Last week Ascend Managing Director Marjorie Sims moderated an Aspen Institute roundtable conversation with Billy Shore, founder and CEO of Share Our Strength. The conversation was part of a new initiative launched by Aspen Institute President Dan Porterfield and co-led by Sims and Public Programs Vice President Jamie Miller focused on a local social impact strategy for the Aspen Institute in its own backyard. Share Our Strength is an organization committed to ending hunger and poverty in the United States and abroad. Shore founded the organization with his wife in 1984 as a response to the famine in Ethiopia and it has since provided over 775 million meals to kids across the country.
At the roundtable, Shore shared his fundamental belief that hunger is an “extremely solvable” component of systemic poverty. Share Our Strength achieves success by ensuring that as many children as possible are fed three meals a day. With federal money permanently set aside to feed kids in schools, the organization serves as a critical bridge in places where the funds exist but the capacity to build programs is lacking as well as an advocate to expand food programs through state policy.
But Share Our Strength is about dignity as well as food. Shore shared with Sims and Aspen staff that one of the organization’s greatest challenges has been addressing food insecurity without stigmatizing those who face it. That means incorporating various policies to bring humanity and dignity into their work, including “second chance breakfasts” that allow kids in school to eat in their classrooms instead of having to show up early to eat in the cafeteria. Practices like second chance breakfasts have increased the number of kids nationwide receiving breakfast as well as learning time for all students. But at the heart of bringing dignity into food equity, is the voice of families. Whether this involves speaking at his son’s school, or visiting feeding sites across the country, Shore is committed to listening to the families Share Our Strength serves and ending hunger in a way that works for them.

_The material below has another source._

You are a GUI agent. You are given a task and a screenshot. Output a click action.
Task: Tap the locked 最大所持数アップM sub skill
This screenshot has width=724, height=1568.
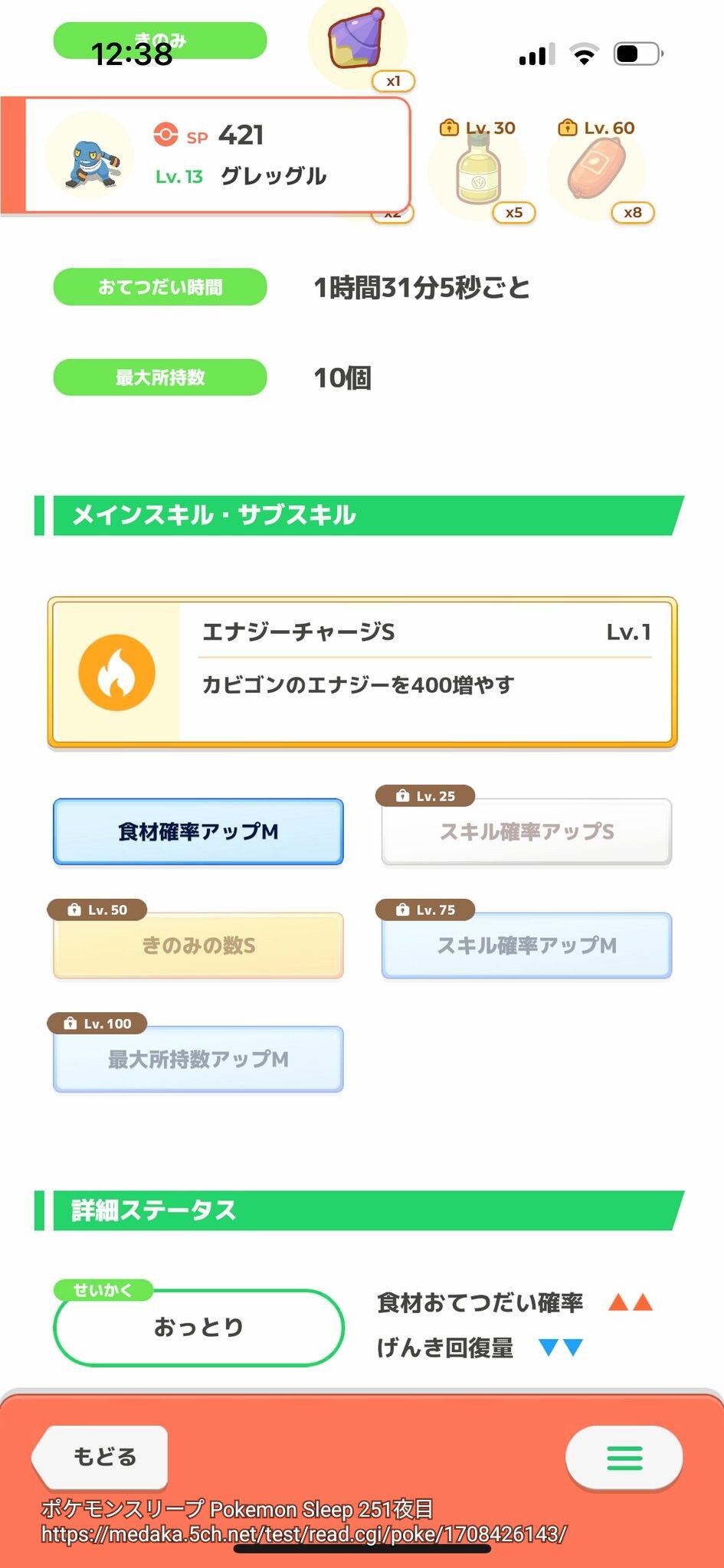198,1060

Porterfield brings a passion for impact at the local, national, and global level. The DC local impact strategy will amplify the longstanding volunteer commitment of the Aspen Institute to make a difference in the lives of families – especially in nearby communities of Washington, DC and Pitkin County, Colorado. “Every institution is a part of a community, and a central part of the mission of any great people-serving organization should be to serve as not only a responsible citizen, but as an active contributor and positive changemaker in the community in which it sits,” Porterfield said. “The Aspen Institute is proud to house its headquarters in the District of Columbia, and as we seek to make positive impacts across the country and around the world, it is essential that we also collaborate with community partners here in Washington to make a difference and help our local community thrive.”